▸ EXERCISE TASK
Revise the items from the line containing "Where should I" through the end of the items, replacing "Host key" with "SSH key" and changing nothing else. Return only those lines.

▸ RECORDS TO PROCESS
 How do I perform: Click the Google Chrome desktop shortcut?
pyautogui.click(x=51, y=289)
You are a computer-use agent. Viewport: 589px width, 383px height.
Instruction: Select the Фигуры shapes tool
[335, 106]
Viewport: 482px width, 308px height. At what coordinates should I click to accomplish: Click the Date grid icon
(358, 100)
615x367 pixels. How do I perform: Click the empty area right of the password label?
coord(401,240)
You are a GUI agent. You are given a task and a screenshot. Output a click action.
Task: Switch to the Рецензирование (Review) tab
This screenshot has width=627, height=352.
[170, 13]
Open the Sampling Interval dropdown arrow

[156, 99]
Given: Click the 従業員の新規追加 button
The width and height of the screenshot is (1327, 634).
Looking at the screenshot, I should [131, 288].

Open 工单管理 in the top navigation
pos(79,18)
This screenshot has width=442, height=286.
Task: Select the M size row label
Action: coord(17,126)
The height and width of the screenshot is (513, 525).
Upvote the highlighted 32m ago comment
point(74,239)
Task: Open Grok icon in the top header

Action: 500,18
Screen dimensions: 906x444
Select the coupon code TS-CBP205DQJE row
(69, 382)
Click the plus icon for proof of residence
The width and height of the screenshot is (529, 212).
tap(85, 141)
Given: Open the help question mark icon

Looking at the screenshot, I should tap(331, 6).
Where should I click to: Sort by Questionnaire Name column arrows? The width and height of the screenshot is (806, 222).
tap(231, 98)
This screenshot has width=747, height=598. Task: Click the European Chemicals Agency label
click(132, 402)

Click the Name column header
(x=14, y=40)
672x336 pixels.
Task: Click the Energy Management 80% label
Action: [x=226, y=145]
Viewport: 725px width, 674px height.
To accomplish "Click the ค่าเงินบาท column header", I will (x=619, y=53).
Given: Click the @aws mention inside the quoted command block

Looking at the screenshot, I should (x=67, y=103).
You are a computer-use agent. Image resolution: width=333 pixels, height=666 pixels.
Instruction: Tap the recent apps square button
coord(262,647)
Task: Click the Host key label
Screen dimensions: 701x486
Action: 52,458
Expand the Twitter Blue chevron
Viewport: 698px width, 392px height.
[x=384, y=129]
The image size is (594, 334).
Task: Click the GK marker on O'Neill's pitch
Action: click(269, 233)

▸ SOLUTION
Where should I click to: Sort by Questionnaire Name column arrows? The width and height of the screenshot is (806, 222).
tap(231, 98)
This screenshot has width=747, height=598. Task: Click the European Chemicals Agency label
click(132, 402)

Click the Name column header
(x=14, y=40)
672x336 pixels.
Task: Click the Energy Management 80% label
Action: [x=226, y=145]
Viewport: 725px width, 674px height.
To accomplish "Click the ค่าเงินบาท column header", I will (x=619, y=53).
Given: Click the @aws mention inside the quoted command block

Looking at the screenshot, I should (x=67, y=103).
You are a computer-use agent. Image resolution: width=333 pixels, height=666 pixels.
Instruction: Tap the recent apps square button
coord(262,647)
Task: Click the SSH key label
Screen dimensions: 701x486
Action: 52,458
Expand the Twitter Blue chevron
Viewport: 698px width, 392px height.
[x=384, y=129]
The image size is (594, 334).
Task: Click the GK marker on O'Neill's pitch
Action: click(269, 233)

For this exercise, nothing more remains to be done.